Двадцать четвертого ноября 1542 года англичане одержали убедительную победу над шотландцами при Солуэй-Моссе. Норфолк поспешил сообщить государю, что это произошло благодаря его, Норфолка, умелому руководству, хотя Хертфорд, второй главнокомандующий, тоже внес немалый вклад. Король возликовал, и при дворе царило такое веселье, какого еще не бывало после падения Екатерины Говард7. Известие о смерти Якова V, случившейся 14 декабря, дало новый повод для радости: его наследницей становилась Мария, королева шотландцев, которой тогда было семь дней. В Шотландии вновь устанавливалось регентство, шестое за последние 150 лет – при каждом из них страна становилась все слабее. Следовало ожидать, что теперь соседнее королевство не будет создавать для Англии проблем. Генрих загорелся идеей женить принца Эдуарда на королеве Марии и объединить две страны под управлением Тюдоров, но шотландцы отчаянно сопротивлялись этому.

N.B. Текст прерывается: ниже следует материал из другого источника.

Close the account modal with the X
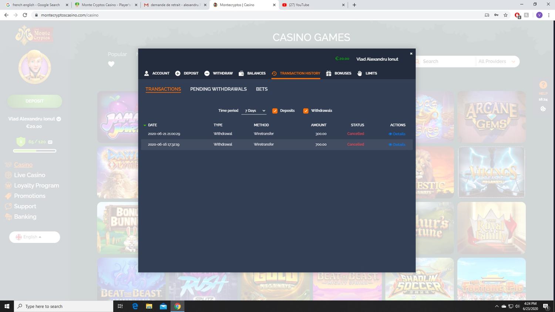This screenshot has width=555, height=312. tap(411, 54)
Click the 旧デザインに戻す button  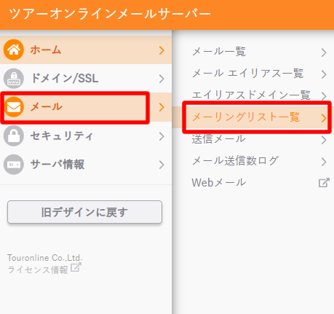(x=84, y=212)
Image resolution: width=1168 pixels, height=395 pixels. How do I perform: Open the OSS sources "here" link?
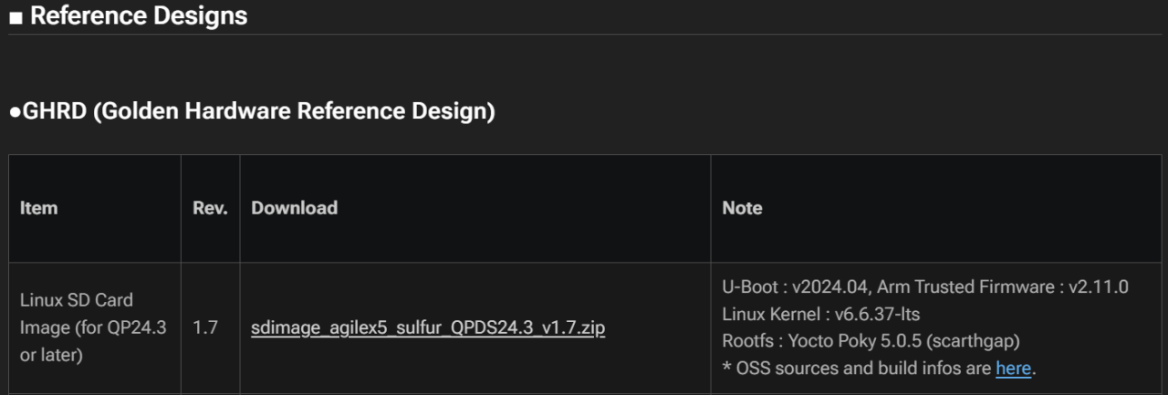[x=1013, y=369]
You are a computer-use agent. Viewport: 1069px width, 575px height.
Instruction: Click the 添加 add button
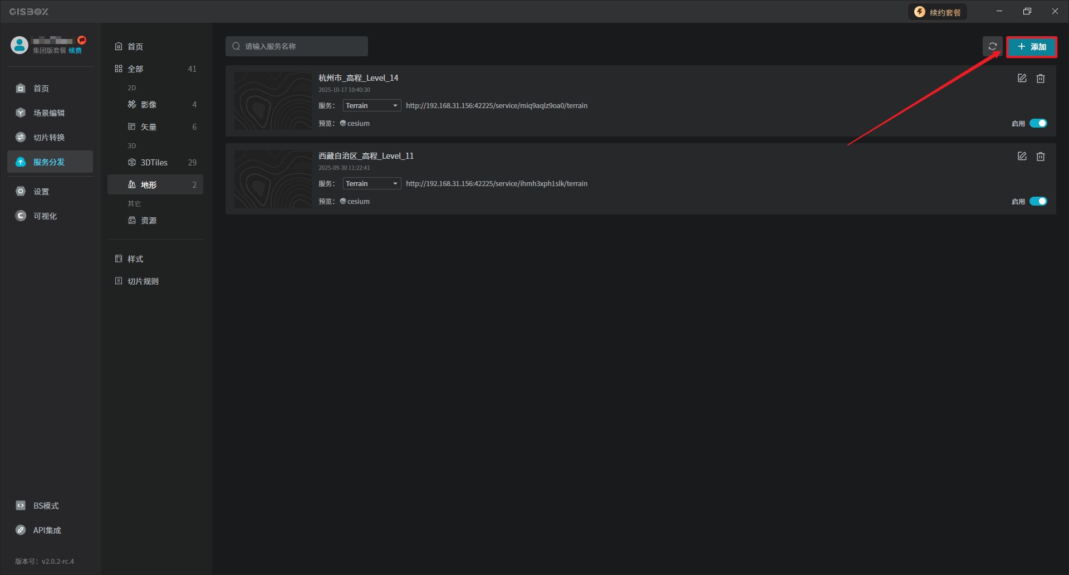[1032, 47]
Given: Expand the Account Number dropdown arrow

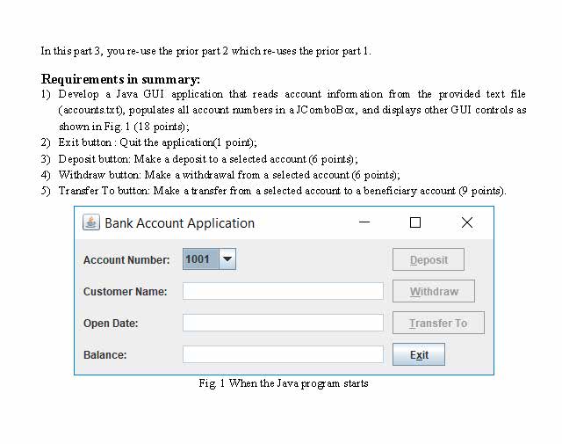Looking at the screenshot, I should click(227, 259).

Рождество в очередной раз прошло весело. Представителей шотландской знати, взятых в заложники, с почетом принимали при дворе, но не освободили до тех пор, пока они не поклялись содействовать заключению предлагаемого брачного союза8.

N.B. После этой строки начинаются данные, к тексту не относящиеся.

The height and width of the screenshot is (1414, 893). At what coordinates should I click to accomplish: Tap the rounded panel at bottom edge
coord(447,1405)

В начале 1543 года Суррей снова опозорился. Вернувшись с севера, он остановился в Лондоне с двумя приятелями – сыном Уайетта Томасом и Уильямом Пикерингом, который станет видным придворным Елизаветы. Однажды вечером, отмечая недавнюю победу – дело было в феврале, – они устроили попойку и принялись шататься по улицам, бить стекла в церквах и домах городских старейшин, швырять камни в прохожих. На следующий вечер бедокуры наняли лодку, вышли на Темзу и начали стрелять в проституток на Бэнксайде. Их также застали за употреблением мяса в Великий пост, что было строго запрещено католикам.
Религиозный радикал Джордж Благге, друг Суррея, предупреждал его, что люди могут подумать о нем плохо, но граф благодушно ответил: «В юности мы временами теряем голову, и я весьма сожалею об этом». Лорд-мэр пожаловался Совету, и троих буянов вызвали в Сент-Джеймсский дворец для разбирательства. Суррей признал, что нарушил покой короля, заявив в свое оправдание, что бил окна только в домах папистов. Тем не менее его снова отправили в тюрьму Флит, дабы он научился обуздывать свою «взбалмошность». Негодующий король назвал Суррея «самым глупым и заносчивым юнцом во всей Англии», но его симпатия к молодому человеку не ослабла9. К середине мая Суррей оказался на свободе и отныне старался вернуть себе расположение короля. При этом он не простил ни Гардинера, ни Ризли, ни Брауна, ни Расселла, участвовавших в его преследовании, ни сэра Томаса Сеймура, который, фарисействуя, добивался более сурового наказания10.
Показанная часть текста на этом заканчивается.